Enable strategic data quality management with AWS Glue DQDL labels

Organizations increasingly depend on trusted, high-quality data to drive analytics, regulatory reporting, and operational decision-making. When data quality issues go undetected, they can lead to inaccurate insights, stalled initiatives, and compliance gaps that directly affect business outcomes. As data volumes grow and pipelines become more distributed, maintaining consistent data quality across teams and data domains becomes progressively more challenging.

You can address these challenges with AWS Glue Data Quality by providing automated, rule-based data validation across datasets in the AWS Glue Data Catalog and within AWS Glue ETL pipelines. With the Data Quality Definition Language (DQDL), you can author both straightforward and advanced validation rules to detect data quality issues early in the lifecycle, before they reach downstream applications or analytics environments.

In this post, we highlight the new DQDL labels feature, which enhances how you organize, prioritize, and operationalize your data quality efforts at scale. We show how labels such as business criticality, compliance requirements, team ownership, or data domain can be attached to data quality rules to streamline triage and analysis. You’ll learn how to quickly surface targeted insights (for example, “all high-priority customer data failures owned by marketing” or “GDPR-related issues from our Salesforce ingestion pipeline”) and how DQDL labels can help teams improve accountability and accelerate remediation workflows.

Managing complex data quality rules across teams and use cases

As organizations advance in their data quality programs, a few rules often grow into hundreds or thousands maintained across many teams and business domains. Take the example of AnyCompany, a large retail organization with multiple data teams managing customer, product, and sales data across different business units. These teams run a variety of data quality rules, including weekly customer checks, daily product validations, frequent sales checks, and monthly compliance reviews, with different naming patterns, schedules, and response processes. This creates a fragmented, hard-to-navigate system where teams operate in isolation and data quality practices become inconsistent.

The challenge lies in the volume of rules and the lack of organizational context around them. When dozens of data quality rules pass or fail, teams still lack clarity on ownership, urgency, or business impact. This slows incident response, limits executive insight, and complicates resource planning. To move from technical monitoring to strategic value, organizations need a unified structure that connects data quality rules to teams, domains, and priorities, bringing essential business context to data quality operations.

The exercise
Reproduce word for word the part of the post on AWS Glue DQDL labels from "You can address" up to and including "or analytics environments.".

Stored data entries:
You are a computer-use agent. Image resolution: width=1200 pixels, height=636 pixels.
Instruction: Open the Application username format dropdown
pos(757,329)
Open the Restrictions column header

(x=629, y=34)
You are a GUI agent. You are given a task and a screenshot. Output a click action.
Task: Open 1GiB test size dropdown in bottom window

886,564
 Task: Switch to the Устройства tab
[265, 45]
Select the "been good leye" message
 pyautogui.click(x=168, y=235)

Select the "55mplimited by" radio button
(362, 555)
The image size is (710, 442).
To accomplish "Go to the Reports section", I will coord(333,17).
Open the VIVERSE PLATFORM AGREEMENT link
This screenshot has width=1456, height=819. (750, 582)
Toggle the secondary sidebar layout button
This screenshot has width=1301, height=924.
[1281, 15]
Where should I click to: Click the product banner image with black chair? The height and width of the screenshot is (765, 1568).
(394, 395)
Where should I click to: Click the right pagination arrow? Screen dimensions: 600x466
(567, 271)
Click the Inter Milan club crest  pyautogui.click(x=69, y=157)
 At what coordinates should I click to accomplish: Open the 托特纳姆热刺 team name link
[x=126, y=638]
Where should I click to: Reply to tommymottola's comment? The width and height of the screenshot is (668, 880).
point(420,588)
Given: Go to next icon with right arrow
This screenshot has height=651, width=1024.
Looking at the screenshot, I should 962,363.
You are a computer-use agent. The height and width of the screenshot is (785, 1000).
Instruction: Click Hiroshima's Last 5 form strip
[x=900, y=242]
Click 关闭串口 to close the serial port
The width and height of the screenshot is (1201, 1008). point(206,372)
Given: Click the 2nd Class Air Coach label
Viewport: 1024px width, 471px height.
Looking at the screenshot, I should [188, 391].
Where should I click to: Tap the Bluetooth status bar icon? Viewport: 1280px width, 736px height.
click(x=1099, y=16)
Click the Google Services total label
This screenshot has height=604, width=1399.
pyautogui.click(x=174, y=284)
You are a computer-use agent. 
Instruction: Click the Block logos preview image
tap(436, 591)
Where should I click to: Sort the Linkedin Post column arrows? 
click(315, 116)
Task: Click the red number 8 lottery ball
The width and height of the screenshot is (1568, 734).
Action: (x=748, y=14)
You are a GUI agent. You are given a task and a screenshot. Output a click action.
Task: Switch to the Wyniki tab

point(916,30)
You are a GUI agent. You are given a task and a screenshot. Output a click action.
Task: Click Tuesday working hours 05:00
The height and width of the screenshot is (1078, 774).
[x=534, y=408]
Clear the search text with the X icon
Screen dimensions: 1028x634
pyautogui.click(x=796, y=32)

Written solution
You can address these challenges with AWS Glue Data Quality by providing automated, rule-based data validation across datasets in the AWS Glue Data Catalog and within AWS Glue ETL pipelines. With the Data Quality Definition Language (DQDL), you can author both straightforward and advanced validation rules to detect data quality issues early in the lifecycle, before they reach downstream applications or analytics environments.